「漁師は潮を見る」という相場格言がある。
日本証券業協会の相場格言集によると、「経験豊かな漁師なら、気象のほかに潮流の微妙な変化を読み取って、出漁の機会をつかむものだ。株式投資も同様である。経験をつめば、ちょうど潮が満ちてくるのを感じるように、上げ相場の到来を予知できるようになるという」とある。
そして、さらに「むろんそれは、単なるカンではなく多種多様の指標や材料を的確に分析した結果というべきだろう。同じ優良株でも、やはり買い時を誤ると結果は思わしくないものだ」と書かれている。
地球温暖化問題の本命「水素」銘柄に着目
2020年の株式相場は、新型コロナウイルスの感染拡大に伴う外出自粛や休業要請などによる景気後退があったとはいえ、12月29日の日経平均株価は年初来高値の2万7602円52銭、大納会の30日終値で2万7444円17銭を付け、バブル崩壊後の高値を更新している。
日本経済はバブル崩壊後の失われた30年を、スピード感を持って挽回することが求められている。その波が、2021年も続くことを期待したい。

**記録データ**
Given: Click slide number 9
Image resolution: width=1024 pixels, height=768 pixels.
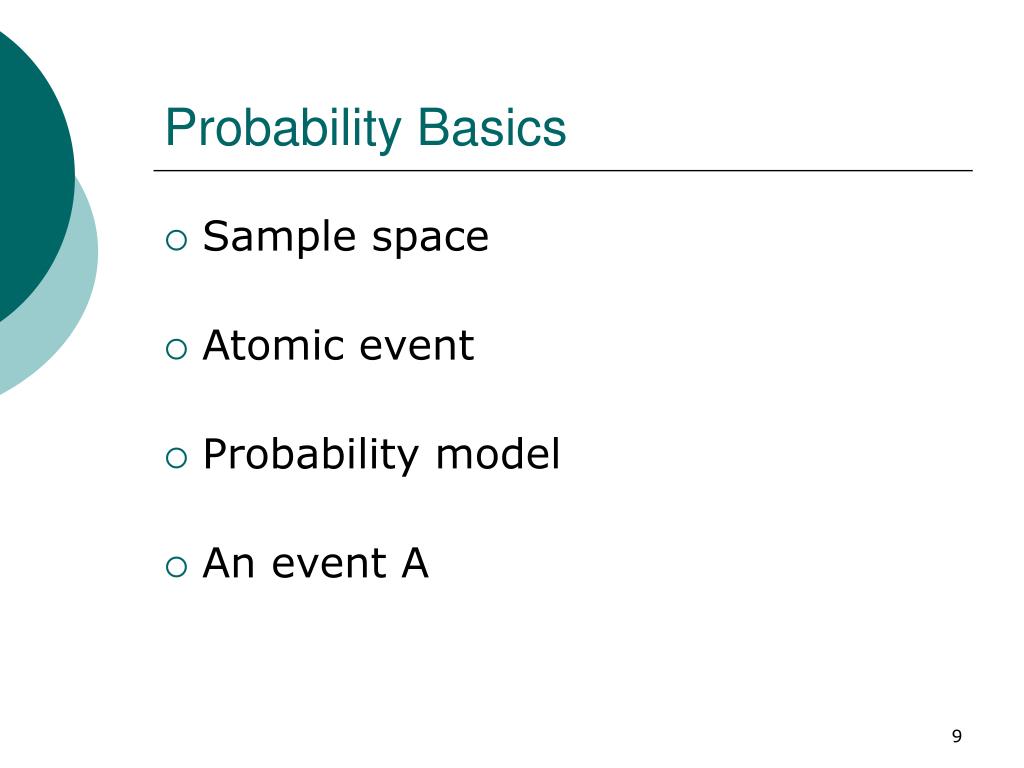Looking at the screenshot, I should point(957,737).
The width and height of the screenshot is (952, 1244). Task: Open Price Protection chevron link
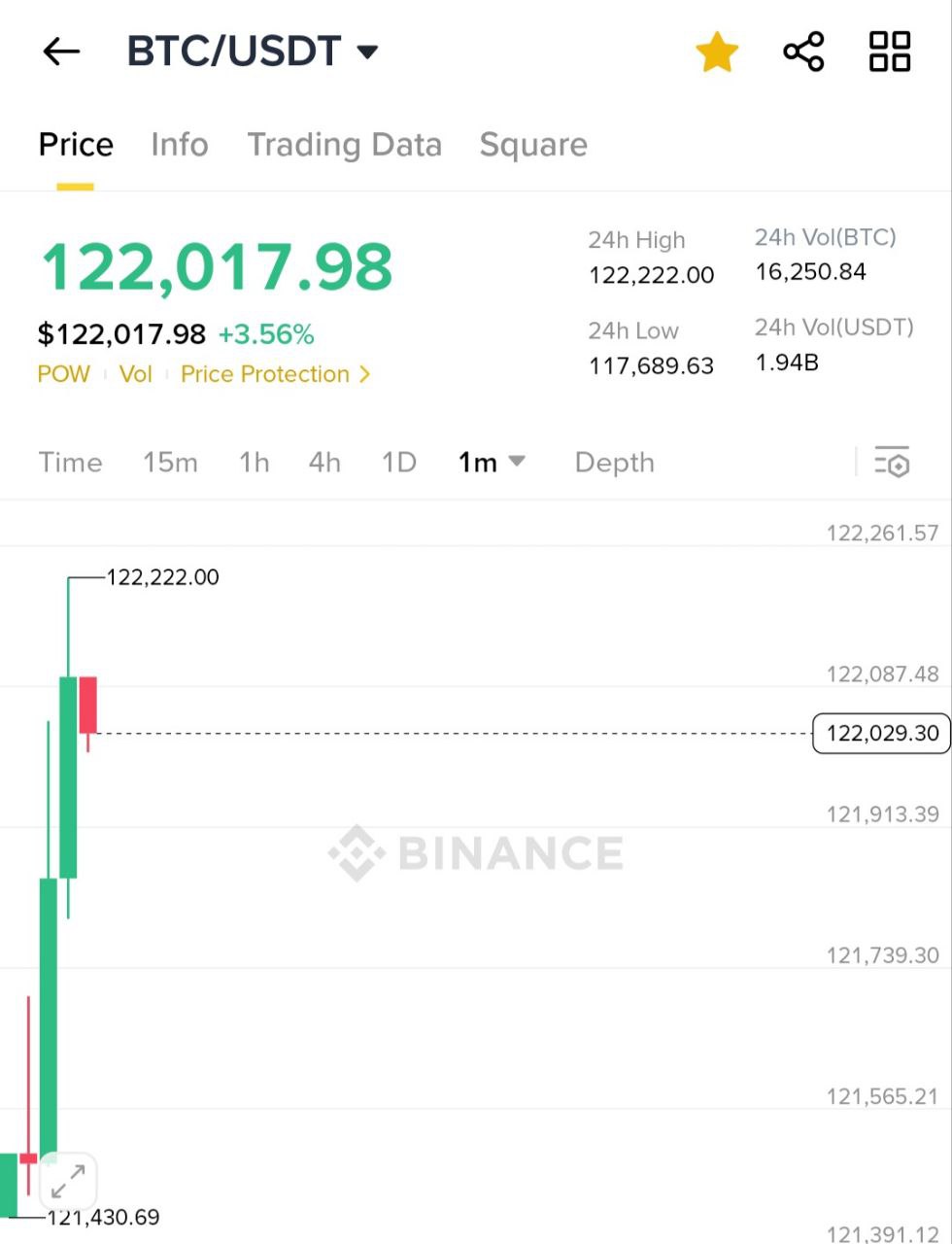pos(276,374)
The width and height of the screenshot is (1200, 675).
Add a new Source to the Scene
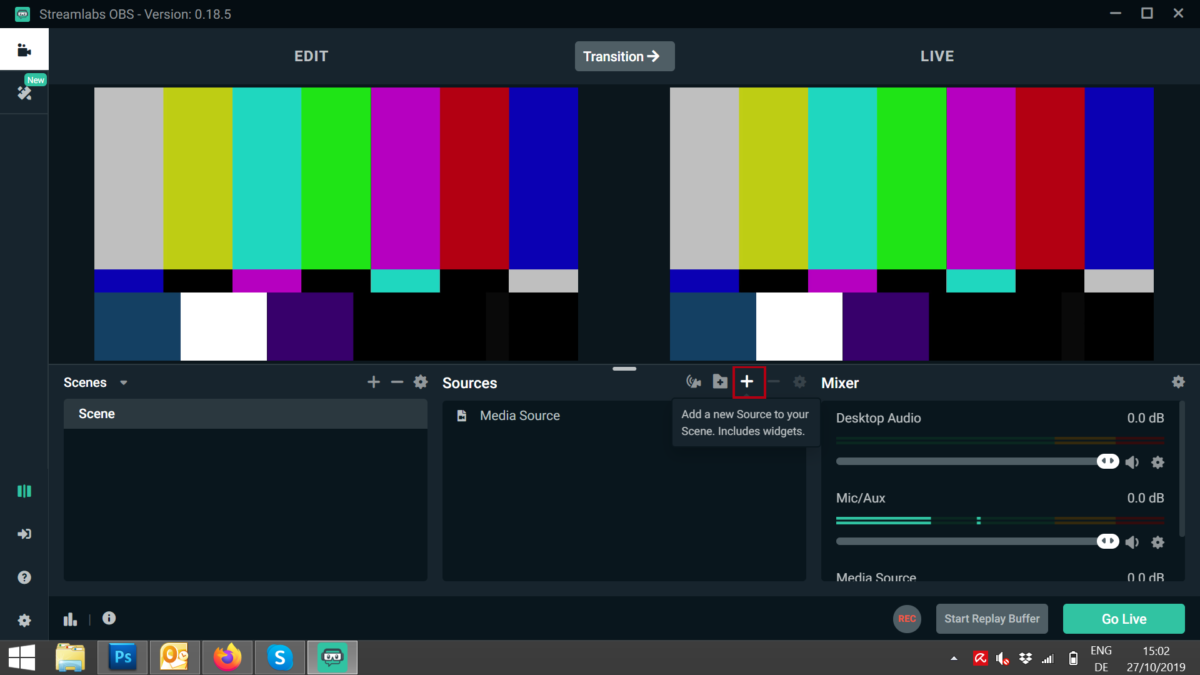[x=747, y=382]
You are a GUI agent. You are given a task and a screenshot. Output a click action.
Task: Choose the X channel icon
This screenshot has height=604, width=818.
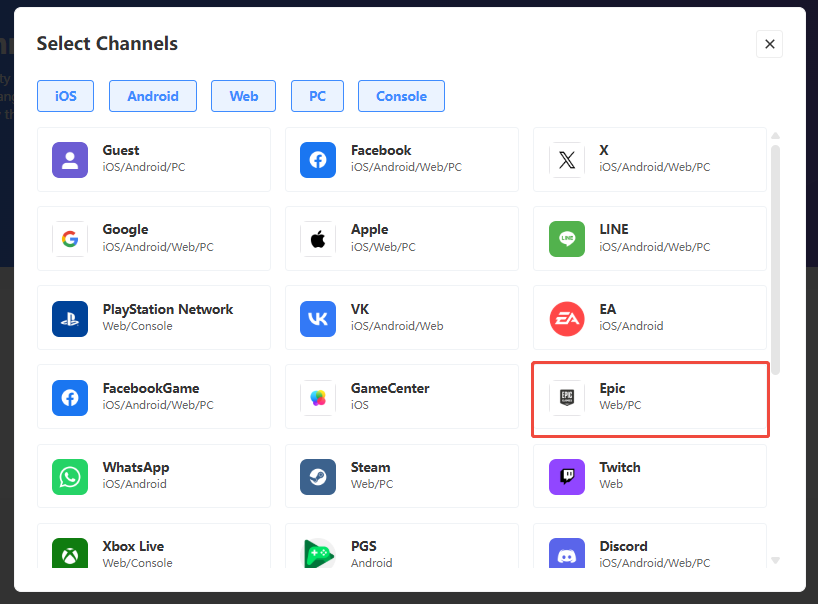[x=566, y=159]
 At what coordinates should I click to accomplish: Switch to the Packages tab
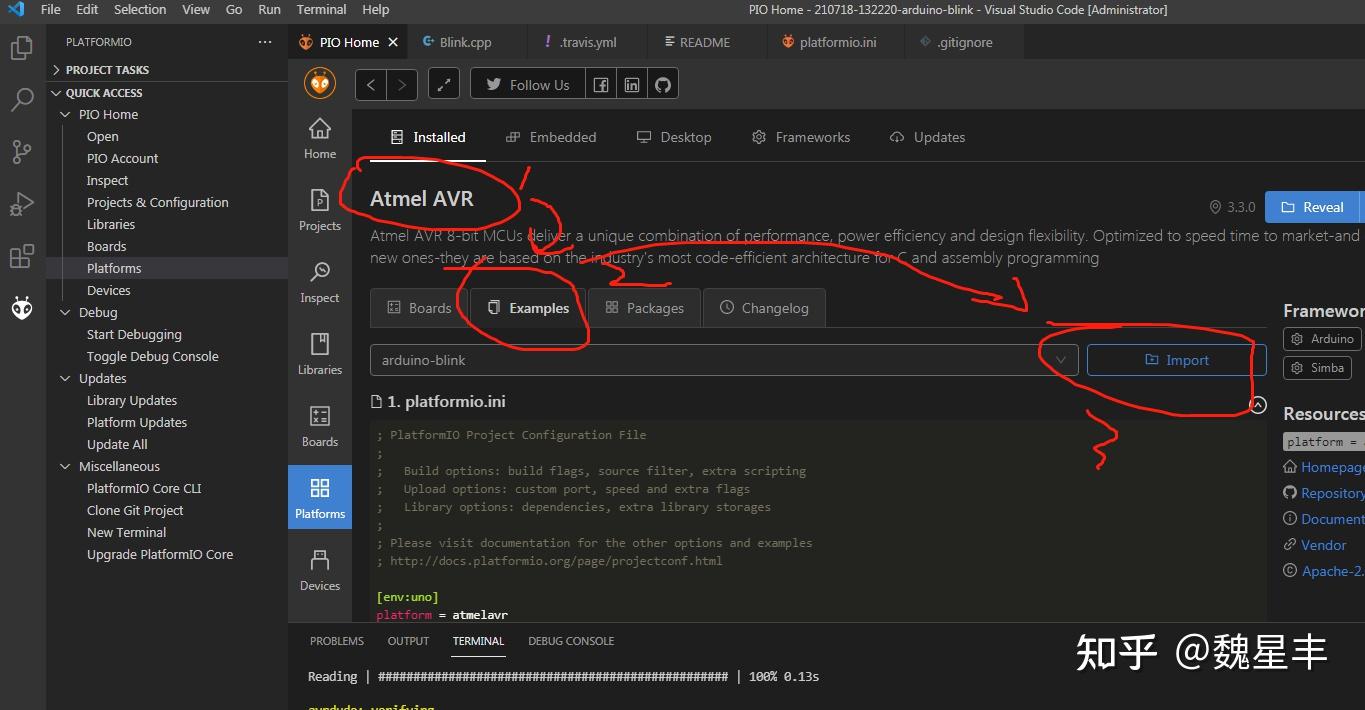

**やること**
相場格言「漁師は潮を見る」と株式相場についての本文を、最後の文に続けて書き継いでください。

**回答欄**
とはいえ、現在わが国は、新型コロナウイルスの感染第3波や少子高齢化、地球温暖化などの環境問題に、産業界ではデジタルトランスフォーメーション(DX)など、多くの問題を抱えている。
そうしたなか、10月に発足した菅義偉内閣は、温暖化ガスの排出量を2050年までに実質ゼロにする目標の達成に向けて、規制改革などを通じた投資拡大で技術革新を目指す方針を表明した。株式市場では、地球温暖化問題の「本命」と見られる水素関連銘柄に注目が集まっているようだ。
そこで、岩谷産業に着目した。
株式を投資するうえで、地球温暖化問題は、主要なテーマの一つと考えていた。いわゆる、ESG投資の「E」だ。なかでも、「水素エネルギー」の活用には、トヨタ自動車の燃料電池車「MIRAI」に見るように、有望ではないかと考えていた。
今年はコロナ問題で中止となったが、岩谷産業が2018年4月に開催した、第12回「イワタニ水素エネルギーフォーラム」には参加もした。内容は難しいが、当日配布された資料を何度か読み直したり、その後に水素関係の新聞記事などを読んだりするうちに、なんとなくイメージはついてきた。
菅首相が後押し! 「脱炭素社会」目指す
岩谷産業の株価をみると、今年9月から上り調子に。12月30日現在で1株当たり6360円。年初来安値を付けた3月17日の3260円から約2倍も急騰した。
水素エネルギー関連企業は、いよいよ実用化に向かって動き出している。今後もテレビや新聞などのマスメディアでは、「水素エネルギー」関連のテーマは、取り上げられる機会が多くなると思う。
なにしろ、菅首相が「脱炭素社会を目指す」「温暖化ガスの排出量を抑える」と、高らかに宣言したのだから、前進あるのみだろう。「潮目」は間違いなく向いているのだ。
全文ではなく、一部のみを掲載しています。